44. So far as that is concerned, in our opinion, evidence is absolutely lacking. The revision petitioner could have given evidence regarding the circumstances under which the stay in Bangalore was planned. That opportunity he did not avail of. He had also another opportunity of eliciting from P. W 3, the respondent, when she was in the witness box, regarding the object of the said visit So far as we could see, there is no averment either in the pleadings, or in the application filed by the revision petitioner to try issue No. 3 as a preliminary issue, to indicate that his stand was, that the stay at Bangalore was, with animus manendi or with the Intention of making it a temporary abode for the time being. According to the decision of the Supreme Court, in order to constitute residence, it is absolutely necessary that there must be animus manendi, namely an intention to stay for an indefinite period at a particular place, with the intention of making it an abode or residence, either permanently or temporarily. That such an intention could not have been present in this case, is very clear from the fact that the object of allowing the respondent to be in Trivandrum was for the purpose of enabling her to continue her education there. The petitioner also could not stay at Bangalore, because his work took him away from that place. It is also in evidence that immediately after 7-6-1964 the petitioner left for Bombay via Hubli, and the respondent came back to Trivandrum. No doubt the learned counsel for the respondent emphasised that along with the revision petitioner and the respondent, the mother of the petitioner also accompanied them to Bangalore. In our opinion that circumstance is totally irrelevant for considering this aspect. But the conclusion arrived at by the learned District Judge, that the visit or stay at Bangalore is nothing but a casual or flying visit, is, in our opinion, perfectly Justified in the circumstances of this case, especially when we have already come to the conclusion that in the particular circumstances it must be held that the permanent place of residence has been treated by the petitioner as his parents' house at Trivandrum. And considering it from that point of view also, in our opinion, the stay at Bangalore for the period referred to above, is nothing but a casual or a flying one.

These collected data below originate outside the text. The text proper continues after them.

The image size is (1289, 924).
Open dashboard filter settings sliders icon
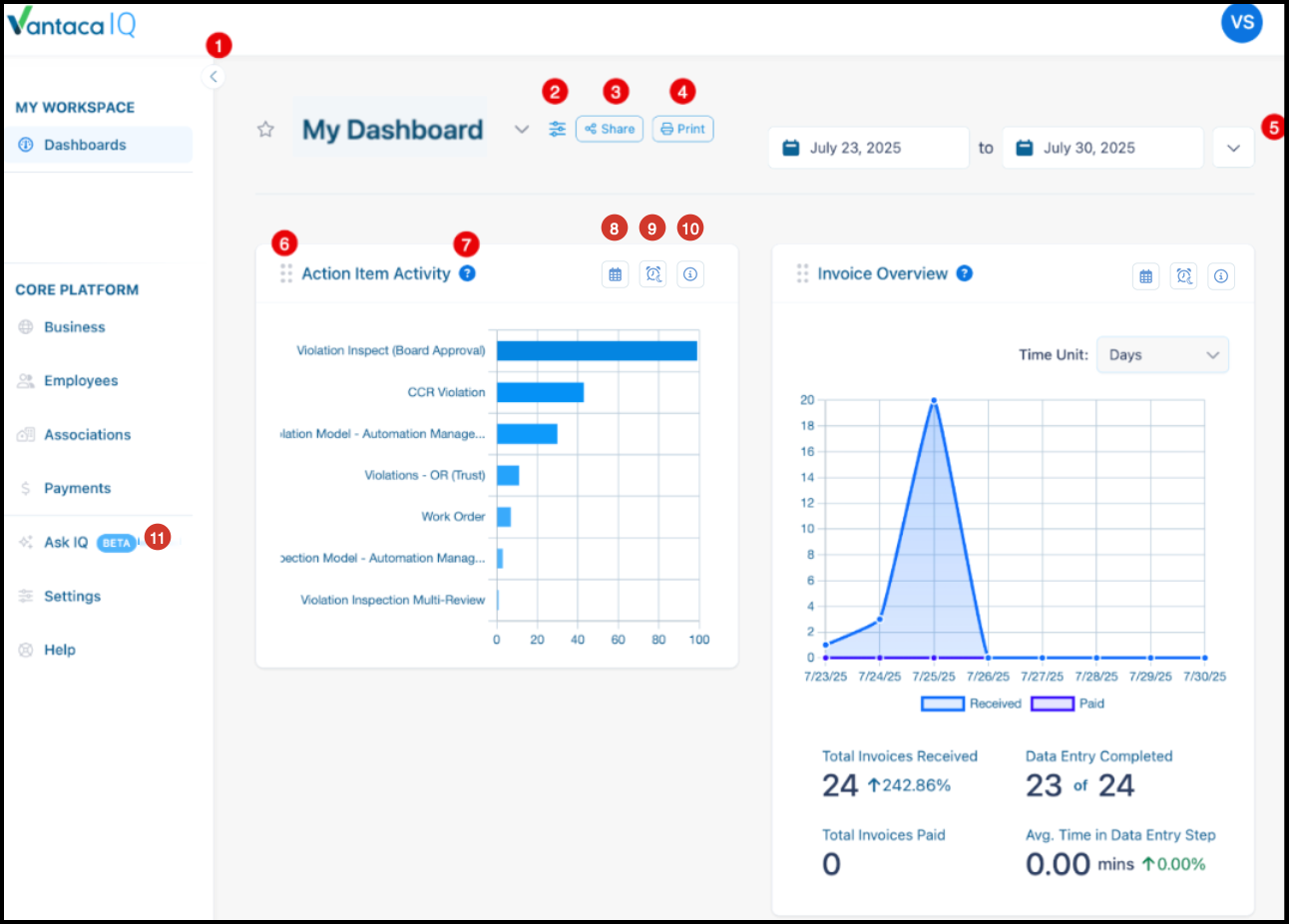coord(557,129)
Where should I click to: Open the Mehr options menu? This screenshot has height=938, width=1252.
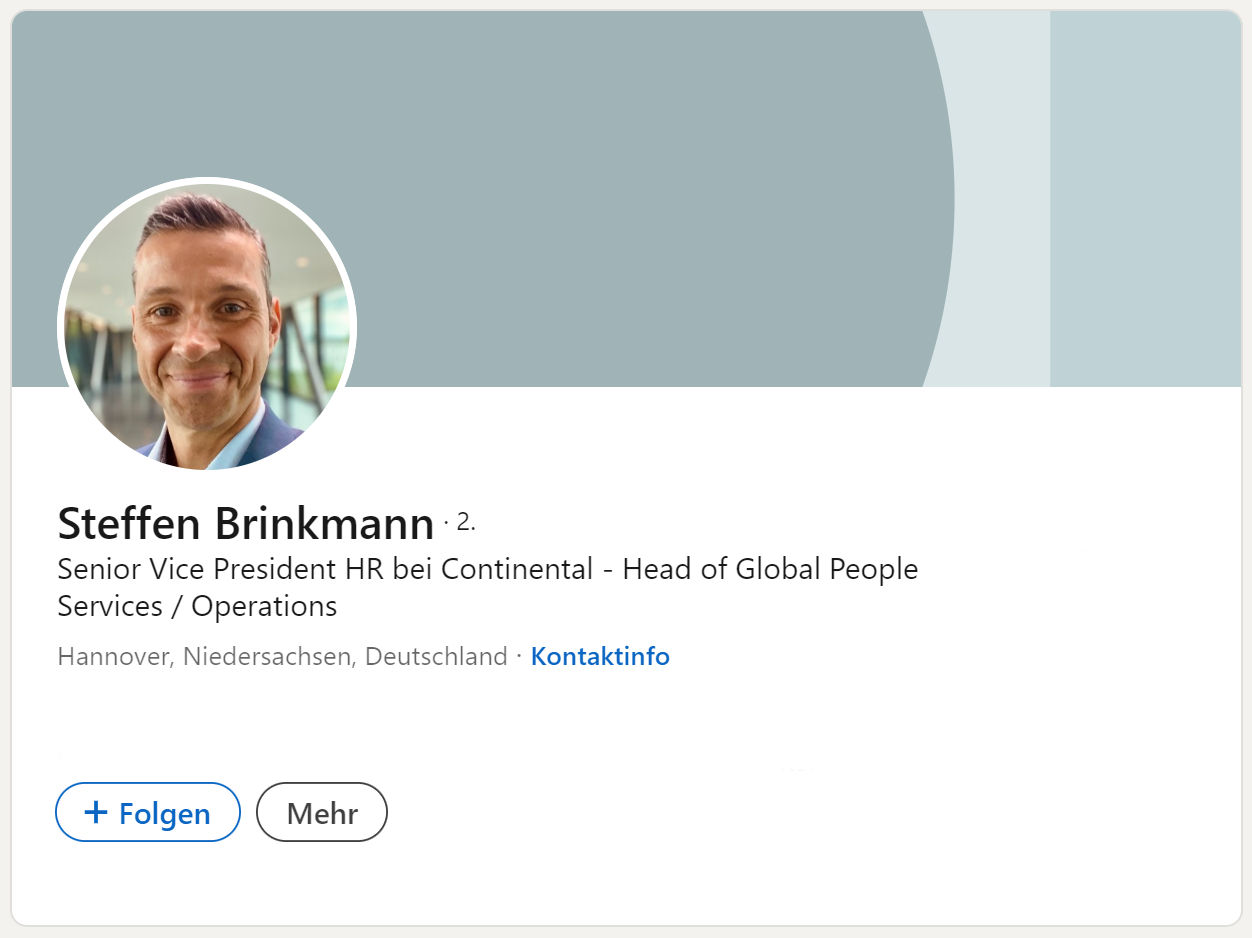[x=322, y=812]
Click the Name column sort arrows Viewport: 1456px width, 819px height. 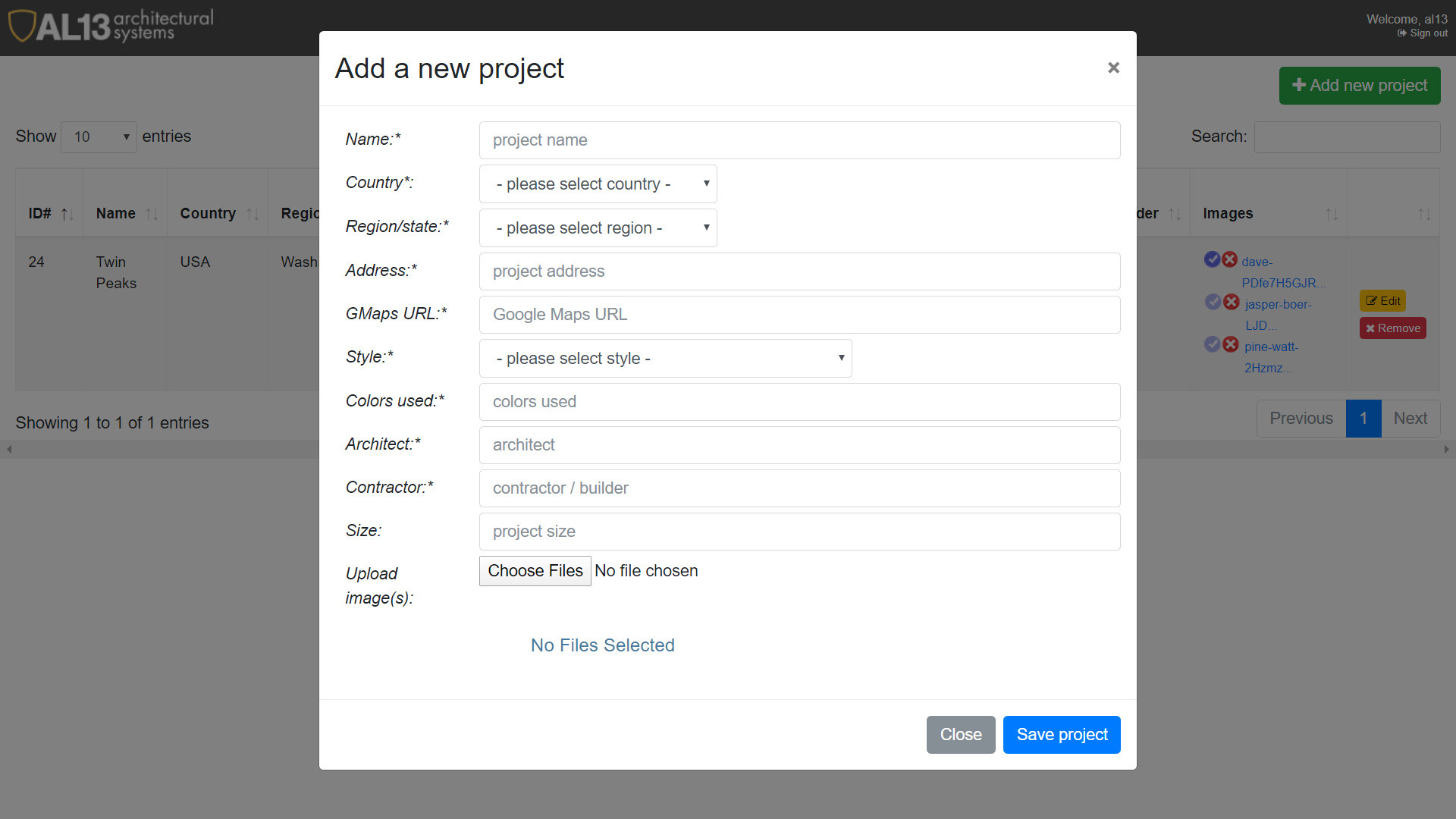[152, 215]
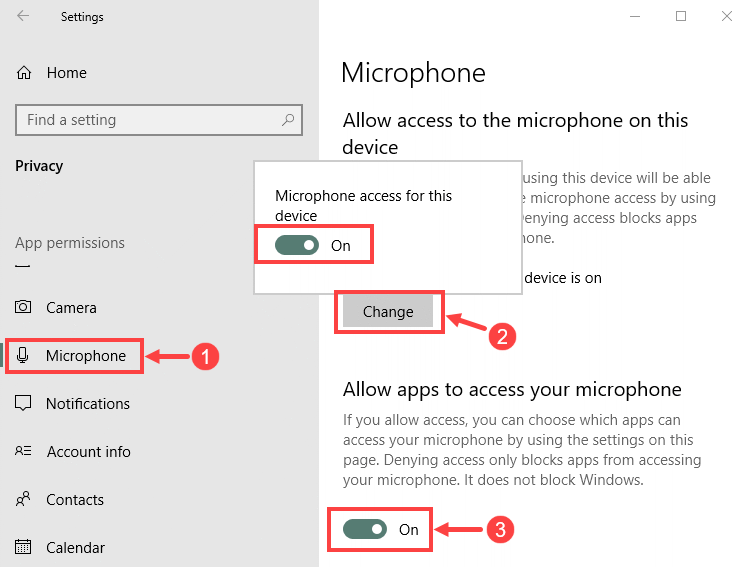Toggle Microphone access for this device
744x567 pixels.
[x=297, y=245]
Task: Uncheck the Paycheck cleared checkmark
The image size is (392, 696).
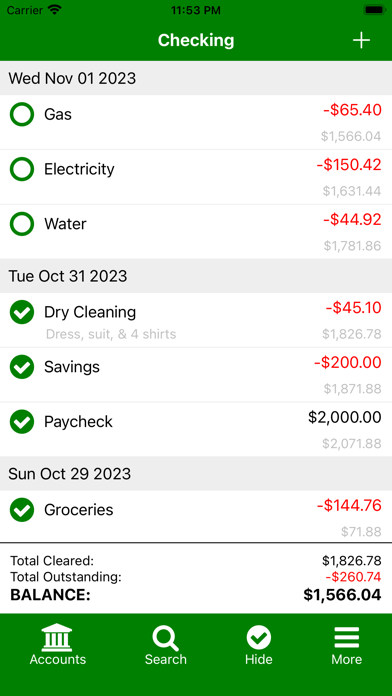Action: (22, 422)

The various decisions, that have considered that even such a casual stay in a particular place, when the parties have no other residence, and held that the place where they "last resided" must be considered to be the last place where they last resided together, will have no application to the facts of the present case. We have already indicated the various principles to be borne in mind and to which we have already referred, namely that a mere stay in a particular place does not also amount to having a residence in the particular place. Residence connotes something more than stay, namely that the party expects to remain in a place, and not merely pay casual visits going from one place to another. In this case, the evidence discloses that from Bangalore, the husband moved to Bombay and the wife came to Trivandrum, where an establishment, so to say, had been set up, though not at the expense of the revision petitioner, but really at the expense of his parents, which the petitioner has stated is equivalent to his setting up the establishment for this purpose. If that is so, in our opinion, the finding recorded by the learned District Judge does not require any interference in revision. It therefore follows that the District Court, Trivandrum has got jurisdiction to entertain O. P. 1/1965 inasmuch as the place where the parties "last resided together" within the meaning of Section 3 (3) of the Act is Trivandrum and not Bangalore.

45. The Revision Petition therefore falls and will stand dismissed. But parties will bear their own costs.

ORDER (C. M. P. 1397/66)

46. As the main C. R. P. itself has been disposed of, this petition is dismissed.